When developing new applications or modernizing existing ones, you might face a dilemma: which compute technology to use? A serverless compute service such as AWS Lambda or maybe containers? Often, serverless can be the better approach thanks to automatic scaling, built-in high availability, and a pay-for-use billing model. However, you may hesitate to choose serverless for reasons such as:

Perceived higher cost or difficulty in estimating cost
It is a paradigm shift, which requires learning to bridge the knowledge gap
Misconceptions about Lambda capabilities and use cases
Concern that using Lambda will result in lock-in
Existing investments in non-serverless platforms and tooling

This blog post suggests best practices for developing portable Lambda functions that allow you to easily port your code to containers if you later choose to. By doing so, you can avoid lock-in and try out the serverless approach in a risk-free way.

Each section of this blog post describes what you need to consider when writing portable code and the steps needed to migrate this code from Lambda to containers, if you later choose to do so.
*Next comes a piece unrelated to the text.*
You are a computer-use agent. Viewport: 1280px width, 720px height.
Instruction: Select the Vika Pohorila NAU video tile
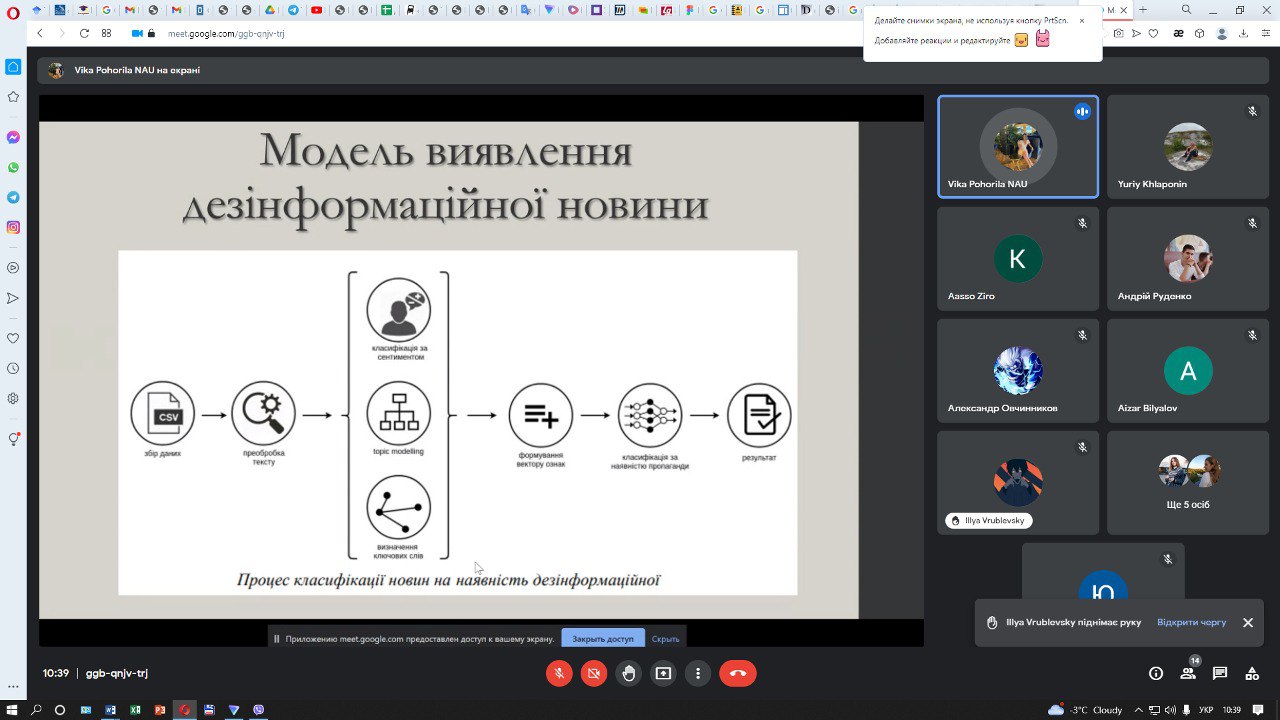[x=1017, y=147]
Best practices for portable Lambda functions

Separate business logic and Lambda handler

Lambda functions are event-driven in nature. When a specific event happens, it invokes the Lambda function by calling its handler method. The handler method receives an event object which contains information regarding the reason for the function invocation. Once the function execution completes, it returns from the handler method. Whatever is returned from the handler is the function’s return value.
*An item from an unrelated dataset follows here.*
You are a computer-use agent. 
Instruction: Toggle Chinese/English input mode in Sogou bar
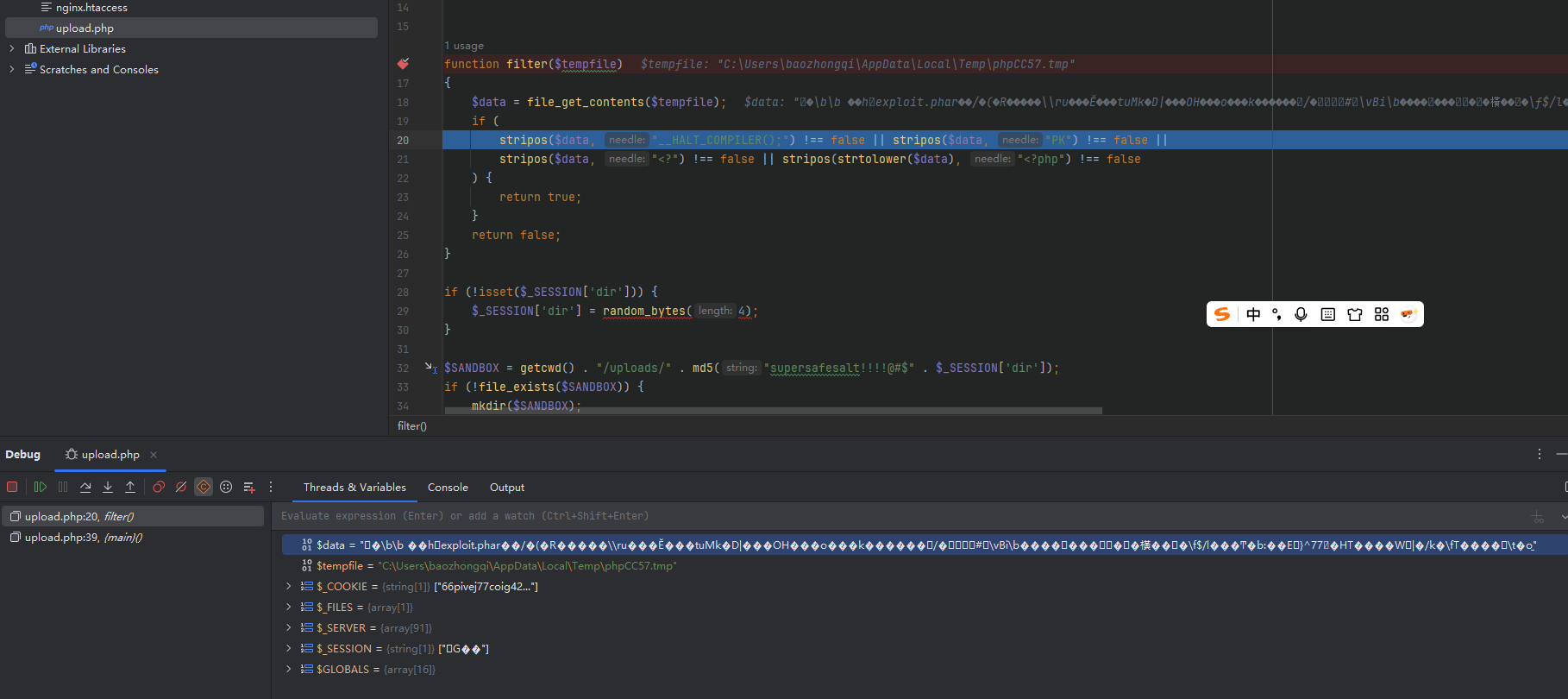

To write portable code, we recommend using the handler method only as an interface between the Lambda runtime (event object) and the business logic. Using Hexagonal architecture terminology, the handler should be a driving adapter making calls into the port, which is the interface exposed by the business logic The handler should extract all required information from the event object and then call a separate method that implements the business logic.

When that method returns, the handler constructs the result in the format expected by the function invoker and returns it. We also recommend splitting the handler code and the business logic code into separate files. Should you choose to migrate to containers later, you simply migrate your business logic code files with no additional changes.

The following pseudocode shows a Lambda handler that extracts information from the event object and calls the business logic. Once the business logic is done, the handler places the response in the function’s return value:

import business_logic

# The Lambda handler extracts needed information from the event
# object and invokes the business logic
handler(event, context) {
  # Extract needed information from event object payload = event[‘payload’]

  # Invoke business logic
  result = do_some_logic(payload)
  
  # Construct result for API Gateway
  return {
    statusCode: 200,
	body: result
  }
}

The following pseudocode shows the business logic. It’s located in a separate file and is unaware that it is being invoked from a Lambda function. It is pure logic.

# This is the business logic. It knows nothing about who invokes it.
do_some_logic(data) {
result = "This is my result."
  return result
}

This approach also makes it easier to run unit tests on the business logic without the need to construct event objects and to invoke the Lambda handler.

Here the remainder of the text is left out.